> [SELECTED PASSAGE]

Quote from: NyawehNyoh on Sun Oct 06, 2024 - 16:42:41For example: theoretical physicist Stephen Hawking understood pretty well how the cosmos works; but could never scientifically explain why it should exist at all. Well; in my estimation, the only possible answer to the "why" is found in intelligent design; which is a religious explanation rather than scientific. Religion's "why" is satisfactory for people of faith. No doubt deep thinkers like Michio Kaku, Neil deGrasse Tyson, Michelle Thaller, and the late Carl Sagan would prefer something a bit more empirical.
There are so many conditions of "why" that are not answerable in science.  We know that opposite charges attract and like charges repel.  We know very precisely the forces generated by the charges. We know that they do, but we don't really know why.  We know that things always tend to the lowest equilibrium energy level but we don't know why.  We know, since Einstein, that time is altered by speed and by mass and by the expansion of the universe.  We know that very precisely. We don't know why time is so altered. We know that the energy emitted by electromagnetism is a strict function of the frequency.  We know that very precisely.  But again, we do not really know why that is.

Hebrews 1:2-3 tells us that it was Jesus through whom God created the universe and that he upholds the universe by his word.  That tells me God is the "why" of all such things.

Collection entries
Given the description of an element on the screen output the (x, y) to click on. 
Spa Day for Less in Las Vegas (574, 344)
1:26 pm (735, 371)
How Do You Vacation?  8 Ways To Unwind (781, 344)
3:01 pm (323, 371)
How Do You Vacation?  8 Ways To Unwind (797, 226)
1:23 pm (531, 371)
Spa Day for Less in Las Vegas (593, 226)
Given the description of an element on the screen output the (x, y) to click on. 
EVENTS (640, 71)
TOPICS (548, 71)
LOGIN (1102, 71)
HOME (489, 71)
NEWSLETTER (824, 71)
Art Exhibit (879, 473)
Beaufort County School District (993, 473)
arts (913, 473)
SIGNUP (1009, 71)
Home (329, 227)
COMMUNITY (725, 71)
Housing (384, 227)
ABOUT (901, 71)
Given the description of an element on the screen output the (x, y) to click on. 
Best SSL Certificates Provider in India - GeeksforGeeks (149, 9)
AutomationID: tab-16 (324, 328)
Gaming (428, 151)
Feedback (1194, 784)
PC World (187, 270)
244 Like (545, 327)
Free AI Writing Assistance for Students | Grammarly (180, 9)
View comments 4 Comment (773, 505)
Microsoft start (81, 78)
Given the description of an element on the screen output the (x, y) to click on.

> [STUDY QUESTIONS]
[1] In the forum post on science and the question of "why," which Bible passage is cited for the claim that God created the universe through Jesus?
[2] Extend the forum post on science and the question of "why," picking up after its final sentence.

> [TASK ANSWERS]
[1] Hebrews 1:2-3

[2]
Wycliffes_Shillelagh

Quote from: NyawehNyoh on Sun Oct 06, 2024 - 16:42:41Copypasta
If all you've got is pre-written stuff that you copy-paste... please don't put it into my topics.

DaveW

QuoteCopypasta

Does that go better with marinara sauce, or Alfredo?

Alan

It wouldn't surprise me if it were true, but are we leaning toward stories written in Genesis were pre-existing narratives? 

Rella

Quote from: Alan on Wed Oct 09, 2024 - 06:40:53It wouldn't surprise me if it were true, but are we leaning toward stories written in Genesis were pre-existing narratives?


Pre-existing what?


Wycliffes_Shillelagh

Quote from: DaveW on Wed Oct 09, 2024 - 05:09:54Does that go better with marinara sauce, or Alfredo?
Doesn't matter which sauce you use... copypasta is never cooked al dente... it's always re-heated and soggy.

Alan

Quote from: Rella on Wed Oct 09, 2024 - 06:57:44Pre-existing what?


You know, the people that existed before the written tales of the Pentateuch, the recorded history that predates our current Bible. 

Wycliffes_Shillelagh

Quote from: Alan on Wed Oct 09, 2024 - 06:40:53It wouldn't surprise me if it were true, but are we leaning toward stories written in Genesis were pre-existing narratives?
No.  I don't think that ALL the stories written in Genesis can be lumped into any single category.  However, I would note that "history" wasn't a genre of literature at the time much of it was written.

Because that is so, where Genesis does recall historical events, it does so using genres that did exist, which includes the use of some narratives and figurative language (euhemerisms).  Where it makes reference to pre-existing narratives, it usually subverts the versions of the story we find elsewhere.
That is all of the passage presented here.